» **Problems and tasks**
• 1. Write out every passage that the review of Shapiro's book quotes from her book, copied word for word in the order they appear.
• 2. Answer these questions from the review of Shapiro's book:
(a) Which page is cited for the phrase "the wholesale transformation of America's economic and political institutions"?
(b) In which state, according to the author's claim, did the upheaval mark the high point of southern labor's battle against the convict system?
(c) What did miners in Alabama on occasion threaten to do?
• 3. Carry on the review of Shapiro's book, starting right after its final sentence.

» **Extracted text**

--

On one or two points readers may question whether the author has made her case. Although formally committed to the idea that the miners' republicanism was a fluid set of ideas, and subject to change under the impact of events, Shapiro seems inclined, in places, to a more mechanical view of the relation between material circumstances and ideology. She makes too much, one suspects, out of the high level of homeownership among them, suggesting that in the absence of real, tangible independence (which had been declining almost since it was enshrined in the Jeffersonian period), miners held on to their status as homeowners as the last vestiges of such freedom. But it is unclear whether this played an essential role in holding them back from "the wholesale transformation of America's economic and political institutions" (247). Indeed, there are few major working class upheaval anywhere in the world which did not begin with modest, even parochial aims and move on to more general problems.
The second point relates to the author's claim, near the end of the book, that the upheaval in Tennessee represented the high point in southern labor's battle against the convict system. She asserts, somewhat mistakenly, that "in neither [Georgia nor Alabama] did resistance to the use of prison labor in mines extend beyond legislative petitions" (239). Part of the reason, she suggests, is that the presence of "a large percentage of black miners [in Alabama] militated against a frontal assault on convict labor." But in Alabama, at least, localized strikes did take place over the expansion of the convict system, and on occasion miners, probably inspired by the Tennessee example, threatened to march on the convict camps.

--

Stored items
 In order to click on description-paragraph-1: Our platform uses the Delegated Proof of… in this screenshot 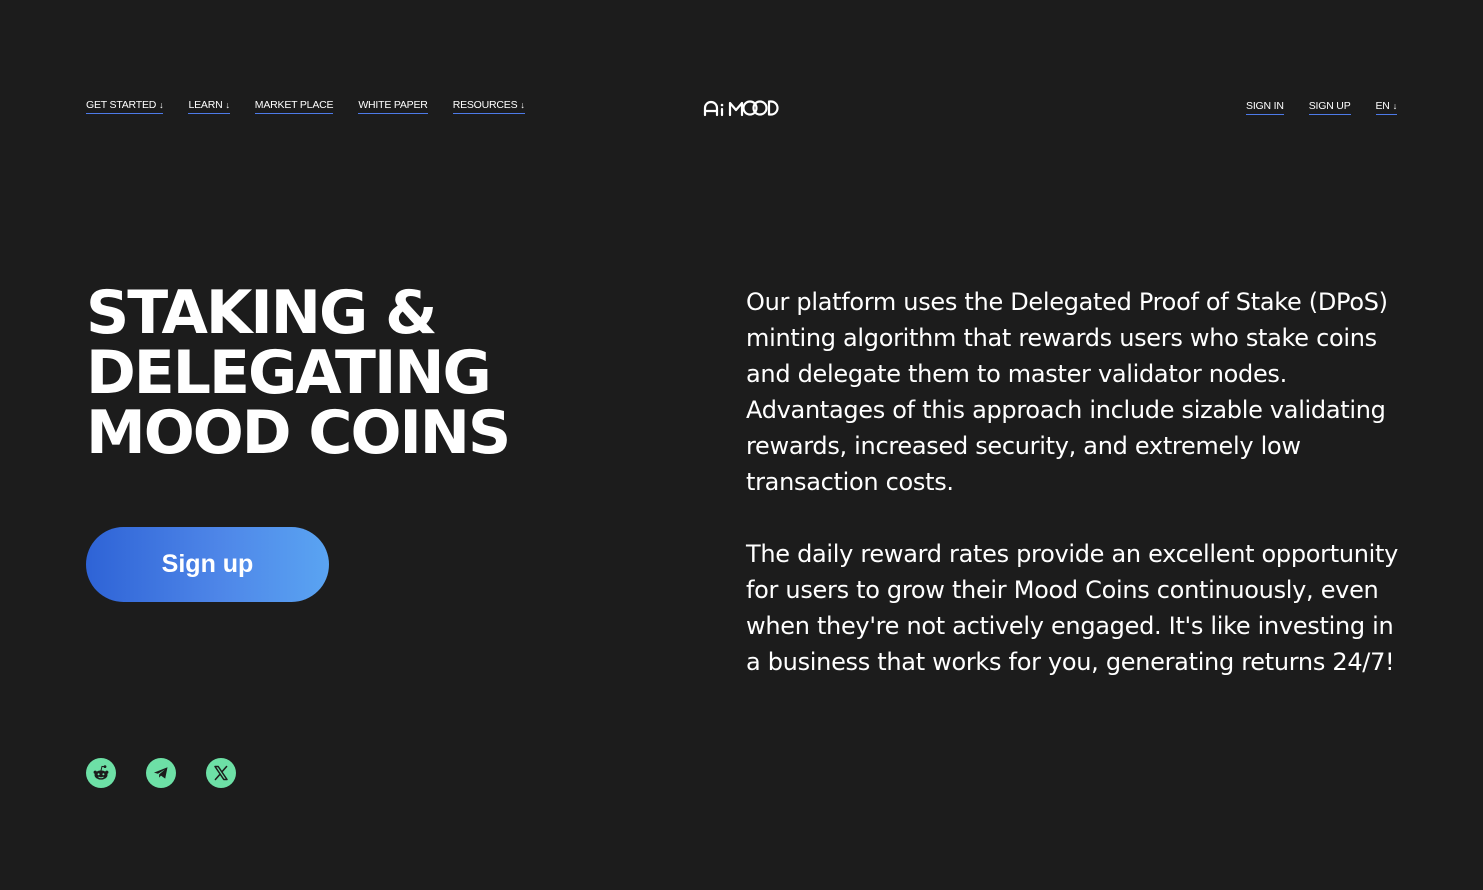, I will do `click(1067, 392)`.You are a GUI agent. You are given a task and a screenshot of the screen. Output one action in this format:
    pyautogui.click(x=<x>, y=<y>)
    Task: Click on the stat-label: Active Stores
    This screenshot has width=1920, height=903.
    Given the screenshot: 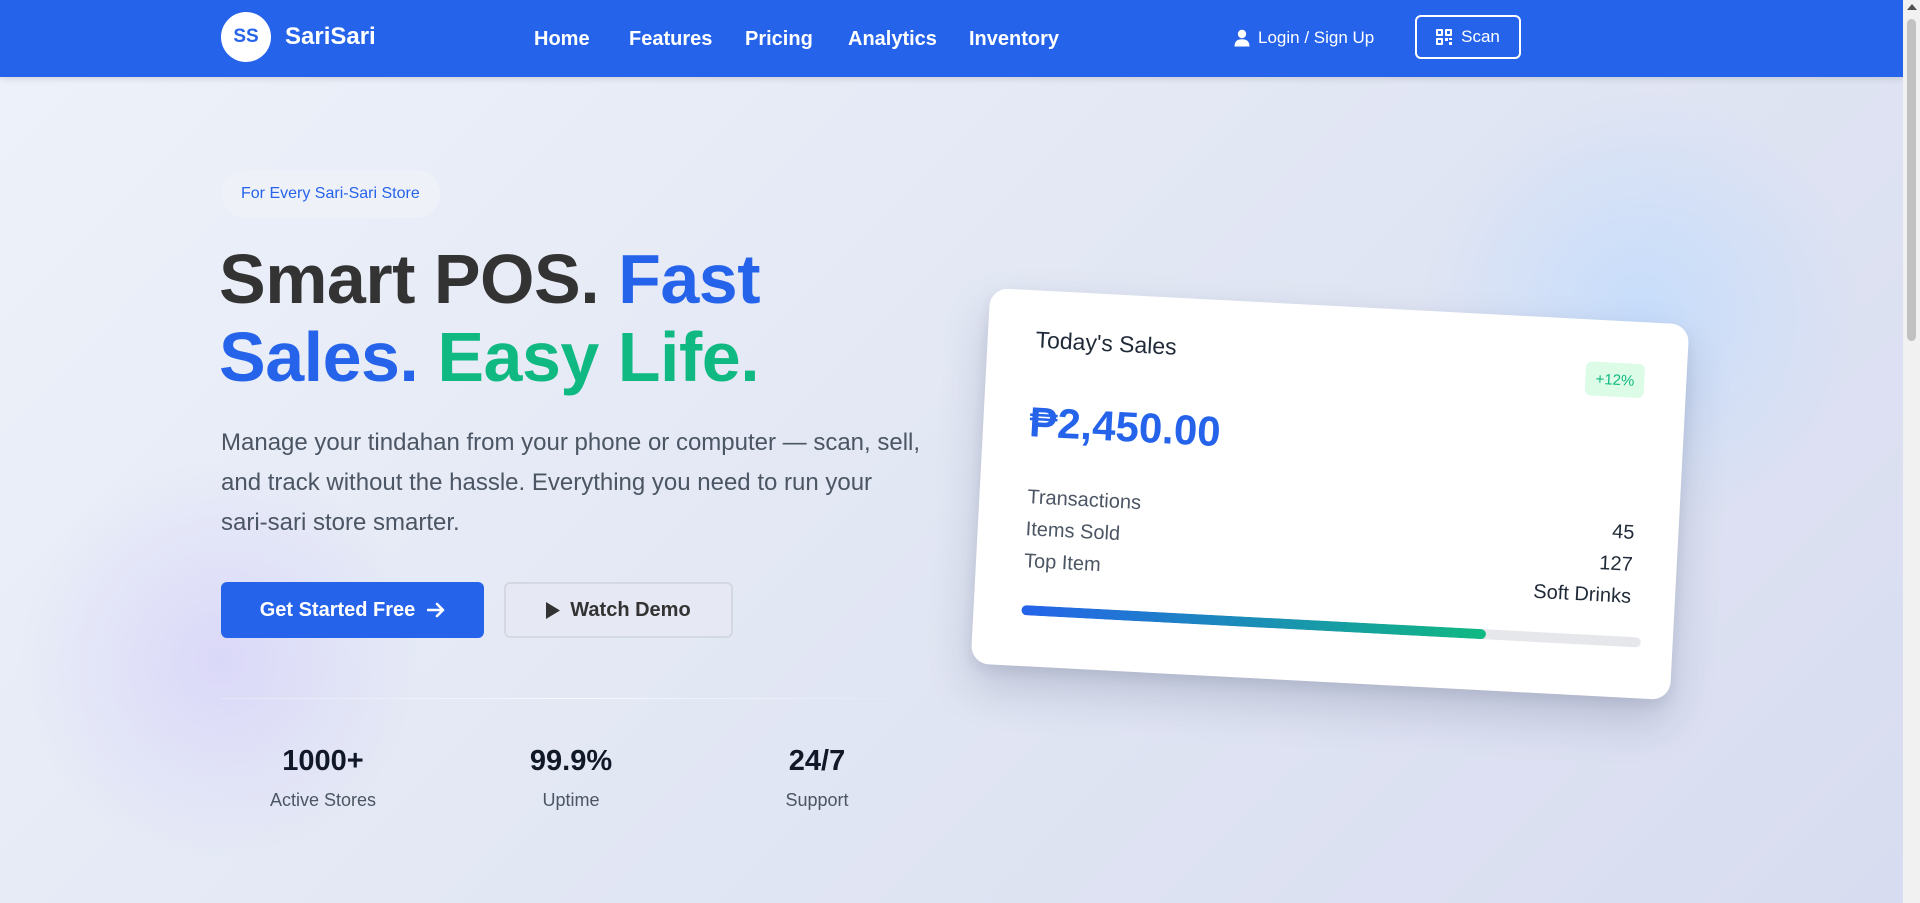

--

» **Answers to each task**
• 1.
1. "the wholesale transformation of America's economic and political institutions"
2. "in neither [Georgia nor Alabama] did resistance to the use of prison labor in mines extend beyond legislative petitions"
3. "a large percentage of black miners [in Alabama] militated against a frontal assault on convict labor."

• 2.
(a) Page 247.
(b) Tennessee.
(c) March on the convict camps.

• 3.
But even conceding that the fight against convict labor did not take the dramatic form that it did in Tennessee, one has to question whether armed operations involving, at their peak, a thousand miners and supporters, was a more effective way of pressing grievances over the convict lease than mass industrial action involving upwards of twenty thousand black and white miners. It is worth considering, at least, whether the opposite may be true: that the more visually impressive military operations of the Tennessee miners were necessary because they were unable to pull off sustained strike action involving the vast majority of free miners. The form which the rebellion took may very well be an expression of miners' confidence and strength, but it could also indicate weakness.
But these are minor questions that do not detract from the obvious strengths of a study with so much to offer for students of southern, labor, and industrial history. Solidly researched and imaginatively conceived, A New Rebellion significantly advances our understanding of the tremendous social pressures released by the process of New South industrialization, and provides a careful, multi-layered analysis of a region in upheaval. Perhaps the most fundamental question thrown up by the events, and by other mini-rebellions similar in scope and audacity to the Tennessee convict war, is how the New South held together at all under such strains. Part of the answer lies, no doubt, in the attachment of a newly emerging southern working class to a set of ideas borrowed from the past, but being rendered increasingly anachronistic by the forward march of industrialization.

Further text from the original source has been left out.